_Text segment_.
________________________________________

So This Is Paris is a 1954 Technicolor romantic musical comedy film directed by Richard Quine. It stars Tony Curtis (in his only film musical) and Gloria DeHaven.

Plot 
Joe, Al and Davy are in Paris, three sailors on a furlough. They see the sights, but have their sights set on getting to know three girls, including Colette d'Avril, a nightclub singer, and Suzzane Sorrel, who has just had her purse snatched.

Each is in for a surprise. Joe finds out that Colette is Janie Mitchell, a girl from Brooklyn. She also is raising several orphans at home with financial aid from a male benefactor. Al, meanwhile, learns that Suzzane is a high-society lady who lives in a mansion.

Complications occur when Suzzane makes a play for Joe, giving him a kiss that is photographed and appears in the next day's newspapers. Janie is not happy about that, but is grateful when the sailors organize a fund-raiser for the kids after her benefactor's death. All the boys need to get back to their ship, but promise they will be back.

________________________________________

Stored items:
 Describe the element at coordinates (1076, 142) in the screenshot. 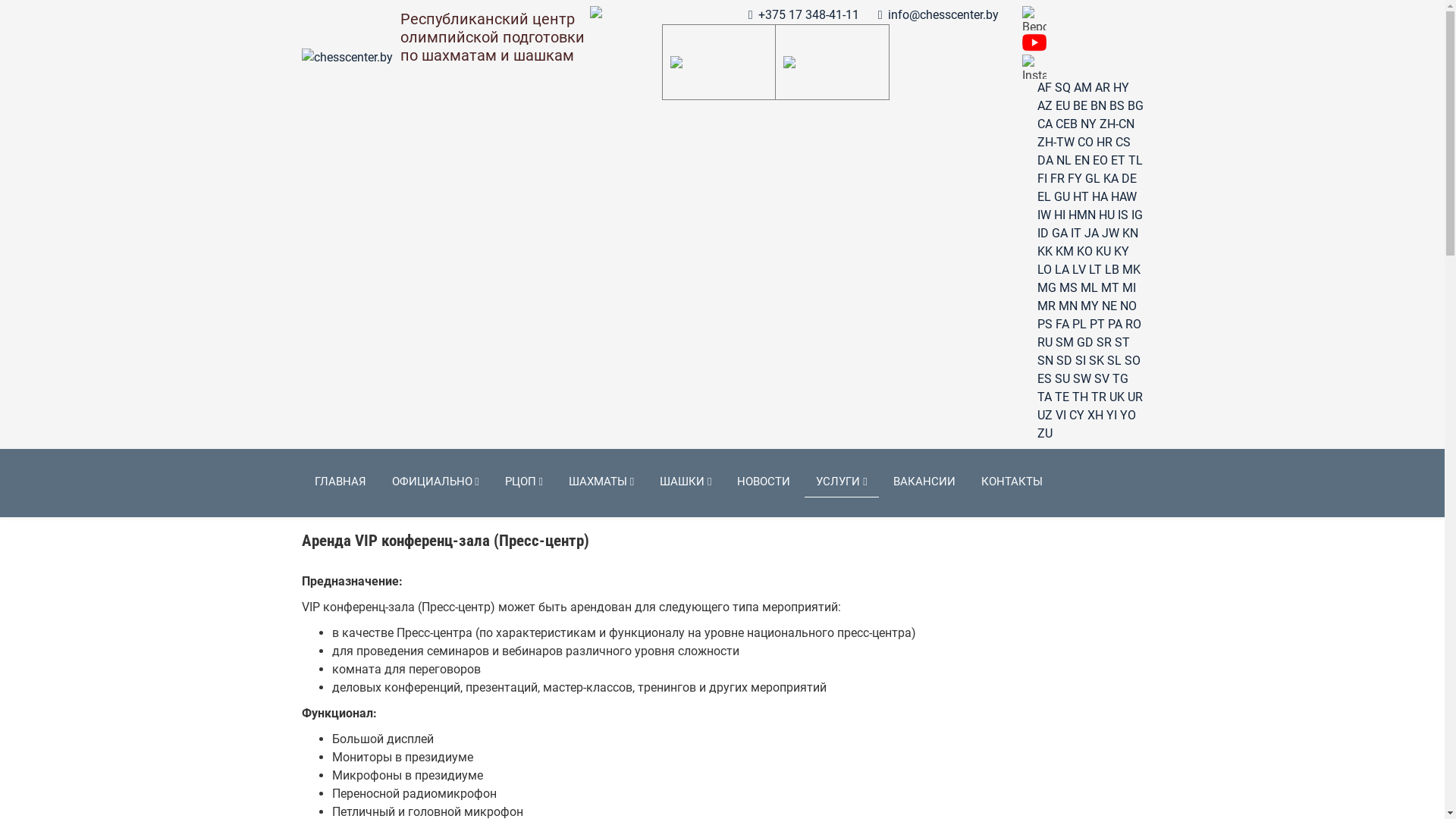

I see `'CO'` at that location.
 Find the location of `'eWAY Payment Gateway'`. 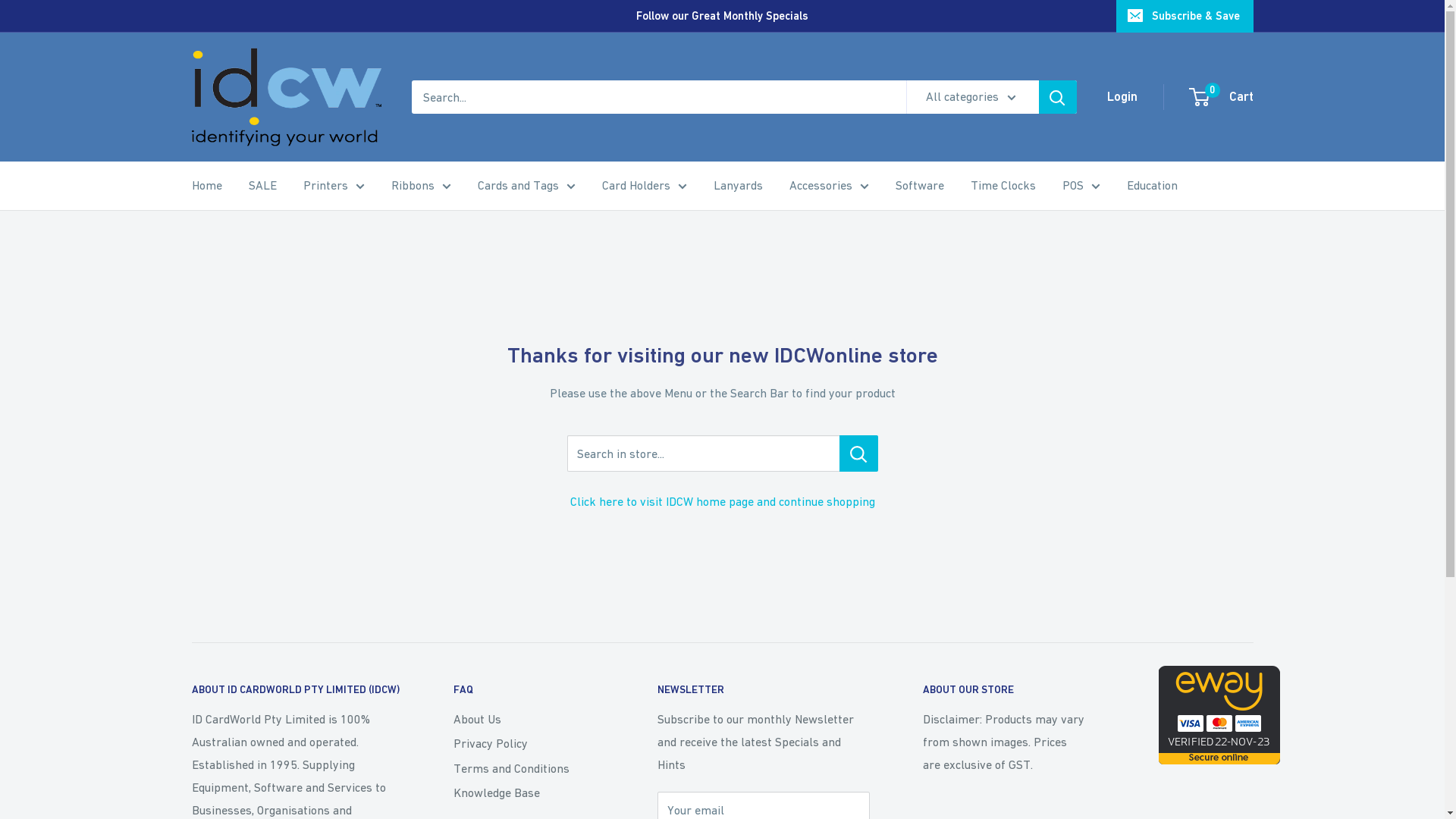

'eWAY Payment Gateway' is located at coordinates (1219, 675).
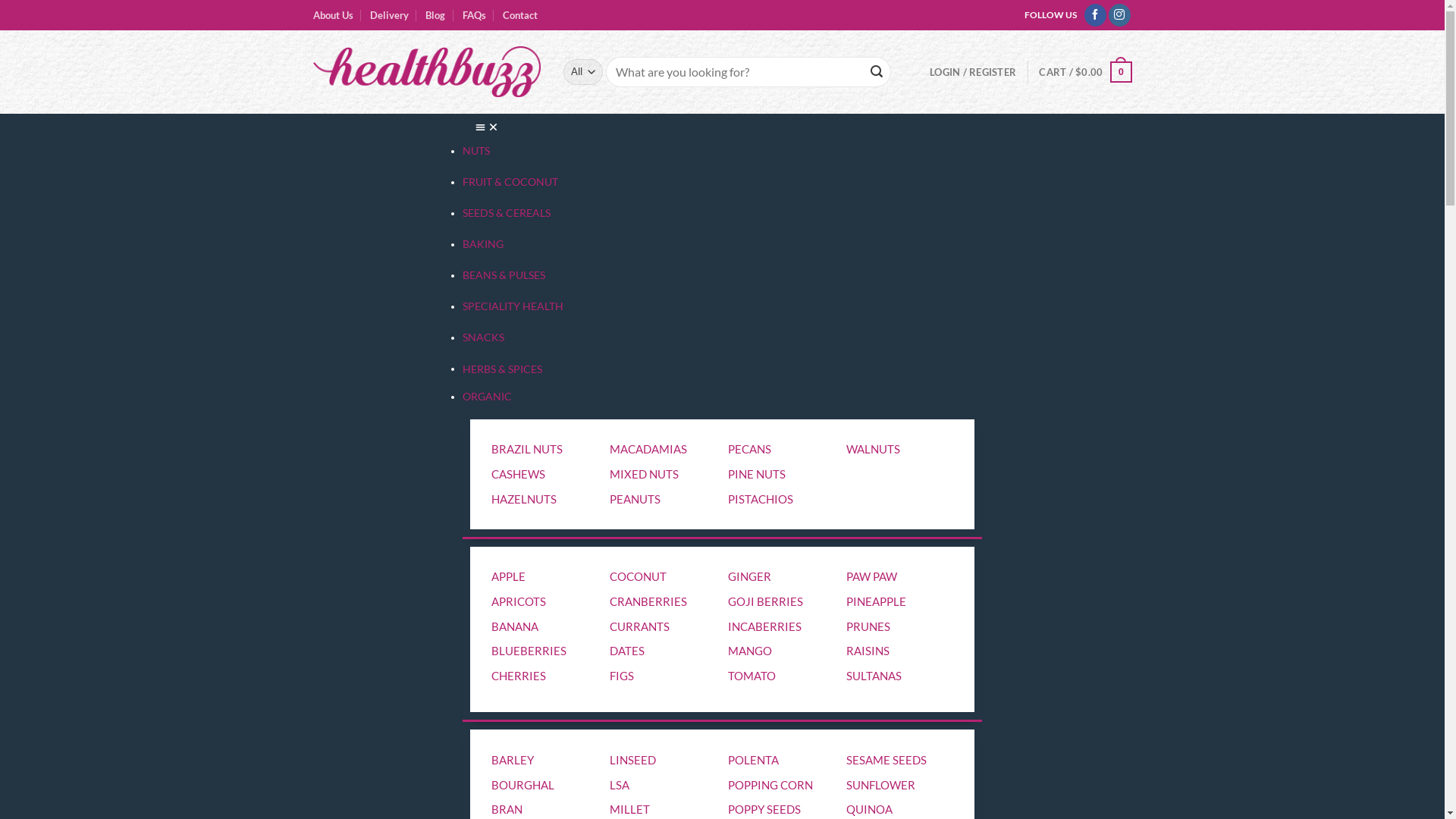 This screenshot has width=1456, height=819. What do you see at coordinates (505, 275) in the screenshot?
I see `'BEANS & PULSES'` at bounding box center [505, 275].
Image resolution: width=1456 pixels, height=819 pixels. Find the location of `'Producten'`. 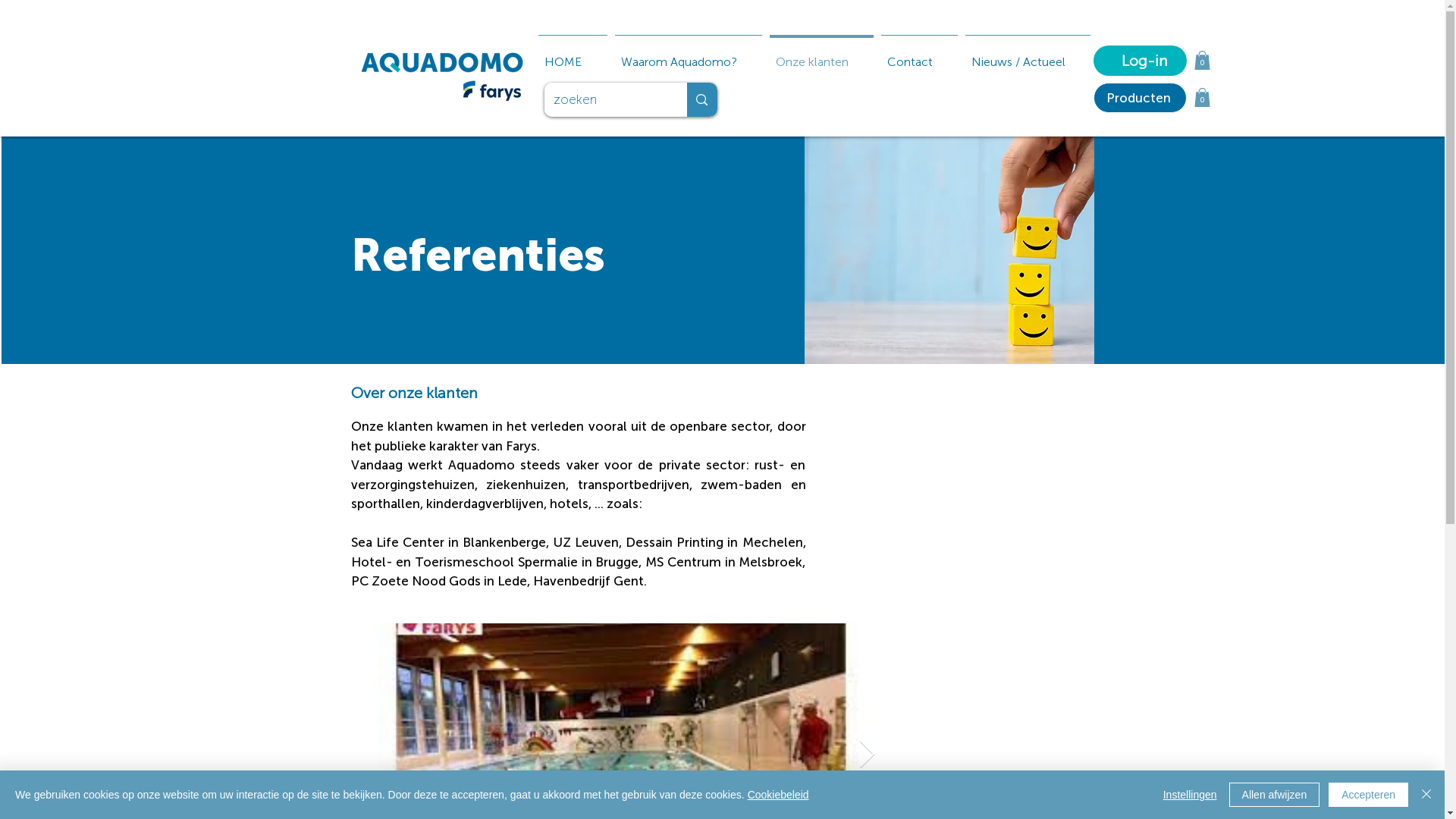

'Producten' is located at coordinates (1093, 97).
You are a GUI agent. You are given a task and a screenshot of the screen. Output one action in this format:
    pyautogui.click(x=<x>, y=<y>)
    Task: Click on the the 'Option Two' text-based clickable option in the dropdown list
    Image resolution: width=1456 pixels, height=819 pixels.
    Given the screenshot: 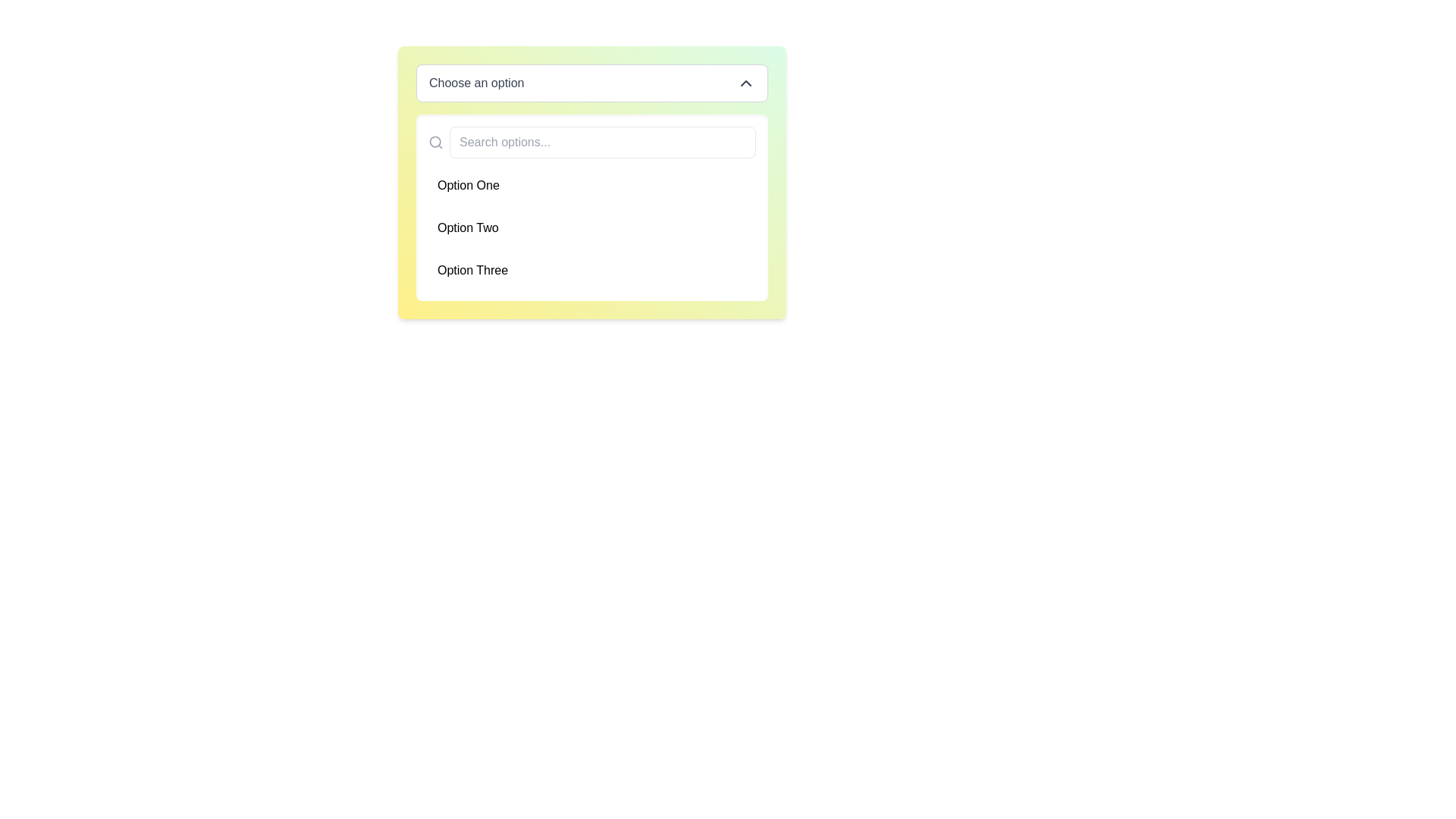 What is the action you would take?
    pyautogui.click(x=467, y=228)
    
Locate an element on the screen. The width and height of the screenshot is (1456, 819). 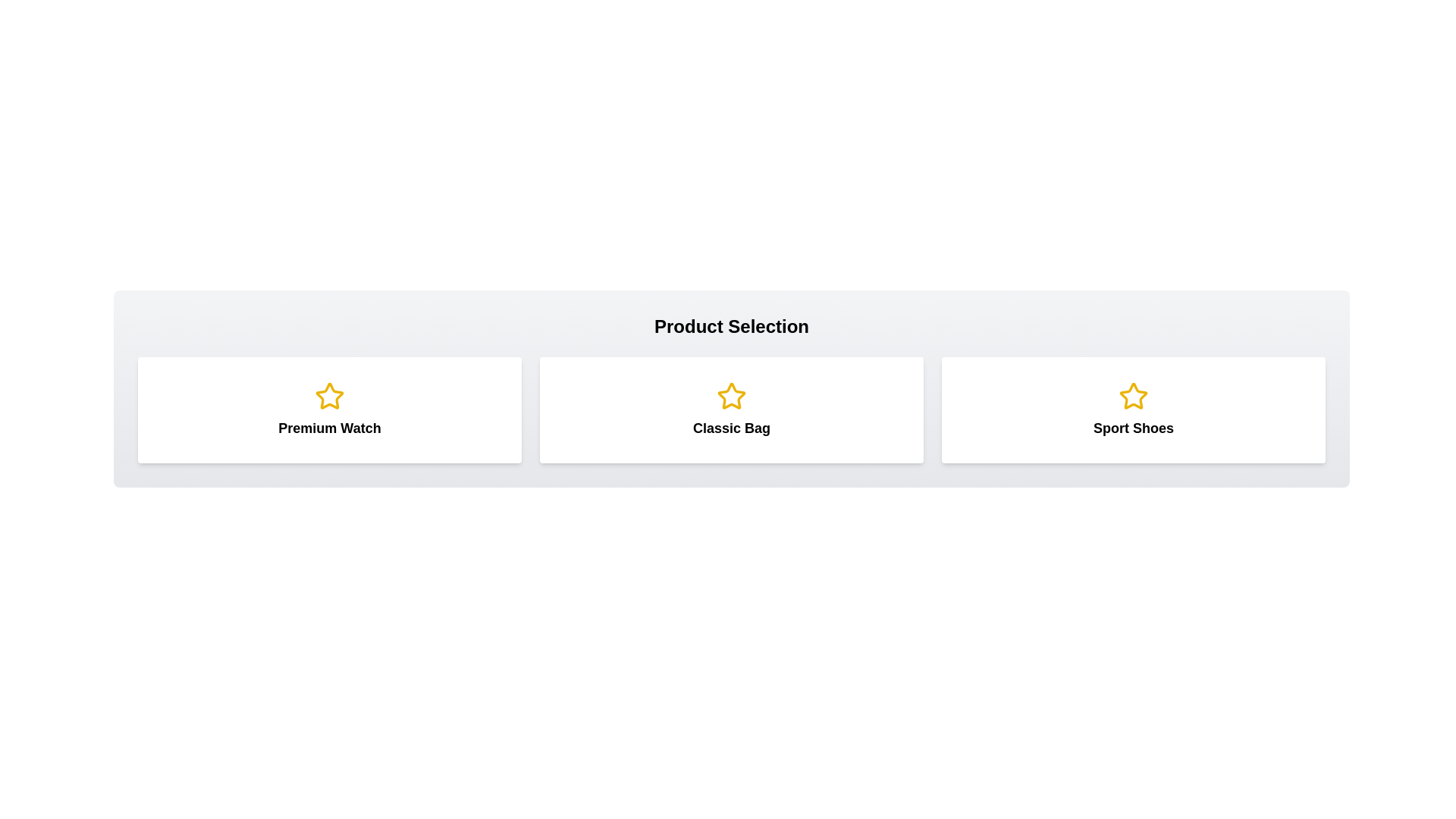
the favorite icon for the 'Premium Watch' product located in the leftmost card under the 'Product Selection' heading is located at coordinates (329, 395).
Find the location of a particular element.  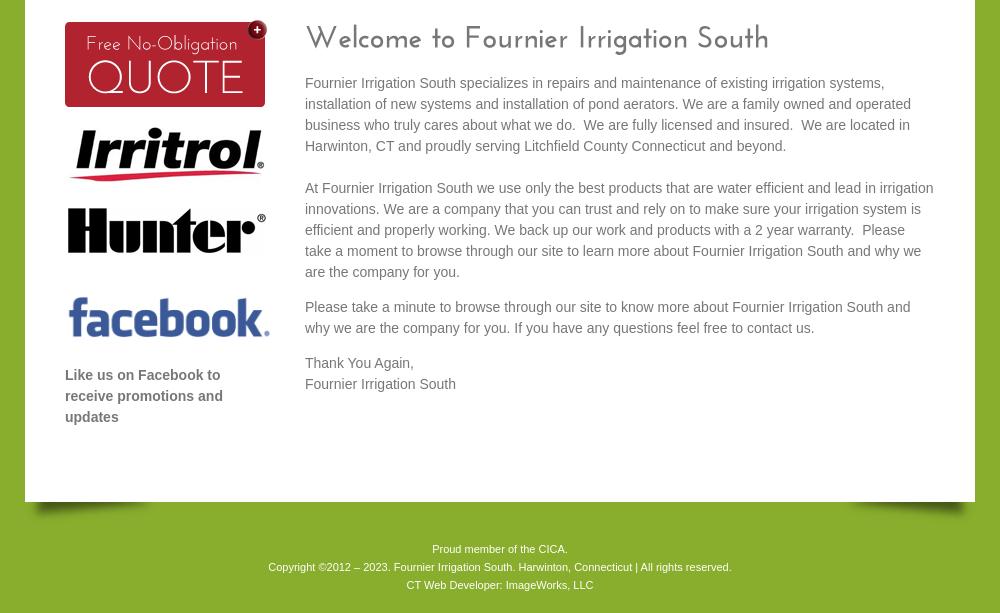

'ImageWorks, LLC' is located at coordinates (502, 583).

________________________________________

_Tasks to carry out_.
1 > Print everything in the film summary from "So This Is Paris" down to "in a mansion.".
2 > Render this sentence from the film summary in Spanish: "Joe finds out that Colette is Janie Mitchell, a girl from Brooklyn."
None of the stored items is needed for this work.

_Task-by-task results_.
1 >
So This Is Paris is a 1954 Technicolor romantic musical comedy film directed by Richard Quine. It stars Tony Curtis (in his only film musical) and Gloria DeHaven.

Plot 
Joe, Al and Davy are in Paris, three sailors on a furlough. They see the sights, but have their sights set on getting to know three girls, including Colette d'Avril, a nightclub singer, and Suzzane Sorrel, who has just had her purse snatched.

Each is in for a surprise. Joe finds out that Colette is Janie Mitchell, a girl from Brooklyn. She also is raising several orphans at home with financial aid from a male benefactor. Al, meanwhile, learns that Suzzane is a high-society lady who lives in a mansion.

2 > Joe descubre que Colette es Janie Mitchell, una chica de Brooklyn.